** START OF GIVEN INFORMATION **

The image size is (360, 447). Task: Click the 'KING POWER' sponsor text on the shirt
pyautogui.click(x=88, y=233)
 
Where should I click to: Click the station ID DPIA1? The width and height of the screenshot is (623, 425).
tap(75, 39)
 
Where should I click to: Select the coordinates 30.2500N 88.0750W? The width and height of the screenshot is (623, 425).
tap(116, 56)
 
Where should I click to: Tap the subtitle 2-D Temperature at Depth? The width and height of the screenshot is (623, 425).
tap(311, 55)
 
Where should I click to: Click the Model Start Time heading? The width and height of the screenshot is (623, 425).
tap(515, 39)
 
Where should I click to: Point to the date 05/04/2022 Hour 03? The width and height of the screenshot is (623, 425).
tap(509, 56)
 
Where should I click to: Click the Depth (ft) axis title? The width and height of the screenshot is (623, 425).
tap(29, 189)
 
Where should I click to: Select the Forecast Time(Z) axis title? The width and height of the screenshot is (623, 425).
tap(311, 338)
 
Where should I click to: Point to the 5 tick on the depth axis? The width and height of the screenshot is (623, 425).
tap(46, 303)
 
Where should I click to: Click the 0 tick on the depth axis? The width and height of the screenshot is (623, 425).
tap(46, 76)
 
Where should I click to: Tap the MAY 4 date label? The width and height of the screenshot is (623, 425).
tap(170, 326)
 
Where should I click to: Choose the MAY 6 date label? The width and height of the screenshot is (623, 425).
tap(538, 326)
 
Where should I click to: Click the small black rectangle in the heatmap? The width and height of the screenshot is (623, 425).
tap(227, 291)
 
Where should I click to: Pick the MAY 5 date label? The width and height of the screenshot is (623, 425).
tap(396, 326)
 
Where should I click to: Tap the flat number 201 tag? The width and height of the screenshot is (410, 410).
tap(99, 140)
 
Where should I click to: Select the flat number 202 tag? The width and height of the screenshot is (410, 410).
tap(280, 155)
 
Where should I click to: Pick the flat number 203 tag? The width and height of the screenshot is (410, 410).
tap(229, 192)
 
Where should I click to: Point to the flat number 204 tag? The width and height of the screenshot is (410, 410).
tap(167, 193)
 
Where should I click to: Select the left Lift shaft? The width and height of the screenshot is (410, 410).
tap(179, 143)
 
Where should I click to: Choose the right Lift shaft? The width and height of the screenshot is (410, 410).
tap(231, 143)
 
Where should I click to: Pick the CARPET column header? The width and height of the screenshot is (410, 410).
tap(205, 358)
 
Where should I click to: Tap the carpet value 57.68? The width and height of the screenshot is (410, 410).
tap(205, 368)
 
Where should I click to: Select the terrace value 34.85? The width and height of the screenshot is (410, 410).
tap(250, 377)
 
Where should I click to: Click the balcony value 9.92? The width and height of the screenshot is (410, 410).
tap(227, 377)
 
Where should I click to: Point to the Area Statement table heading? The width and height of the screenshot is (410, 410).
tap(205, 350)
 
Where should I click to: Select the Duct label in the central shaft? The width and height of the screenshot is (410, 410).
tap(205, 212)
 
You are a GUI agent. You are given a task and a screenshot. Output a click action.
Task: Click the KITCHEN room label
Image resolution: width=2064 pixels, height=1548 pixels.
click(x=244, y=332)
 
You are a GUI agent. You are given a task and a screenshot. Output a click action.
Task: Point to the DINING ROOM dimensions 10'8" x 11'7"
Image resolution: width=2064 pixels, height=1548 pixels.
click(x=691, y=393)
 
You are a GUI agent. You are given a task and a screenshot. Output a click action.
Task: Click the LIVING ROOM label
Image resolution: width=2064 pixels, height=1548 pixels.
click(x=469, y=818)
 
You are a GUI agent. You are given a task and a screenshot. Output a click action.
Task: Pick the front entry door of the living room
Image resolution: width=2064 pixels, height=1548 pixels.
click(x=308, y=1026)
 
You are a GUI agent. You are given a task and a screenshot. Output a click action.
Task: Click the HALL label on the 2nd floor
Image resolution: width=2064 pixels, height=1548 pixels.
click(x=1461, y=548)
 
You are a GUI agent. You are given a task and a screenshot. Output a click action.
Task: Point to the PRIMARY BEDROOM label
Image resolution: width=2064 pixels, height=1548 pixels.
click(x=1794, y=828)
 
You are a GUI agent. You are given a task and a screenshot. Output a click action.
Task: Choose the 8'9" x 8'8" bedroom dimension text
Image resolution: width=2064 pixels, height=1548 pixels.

** END OF GIVEN INFORMATION **

**WHAT TO DO:**
Format the records as a numbered list, starting at the beginning and ending at the line containing "tap(509, 56)", with both ends included and blank lines left out.

**ANSWER BELOW:**
1. The image size is (360, 447). Task: Click the 'KING POWER' sponsor text on the shirt
2. pyautogui.click(x=88, y=233)
3. Where should I click to: Click the station ID DPIA1? The width and height of the screenshot is (623, 425).
4. tap(75, 39)
5. Where should I click to: Select the coordinates 30.2500N 88.0750W? The width and height of the screenshot is (623, 425).
6. tap(116, 56)
7. Where should I click to: Tap the subtitle 2-D Temperature at Depth? The width and height of the screenshot is (623, 425).
8. tap(311, 55)
9. Where should I click to: Click the Model Start Time heading? The width and height of the screenshot is (623, 425).
10. tap(515, 39)
11. Where should I click to: Point to the date 05/04/2022 Hour 03? The width and height of the screenshot is (623, 425).
12. tap(509, 56)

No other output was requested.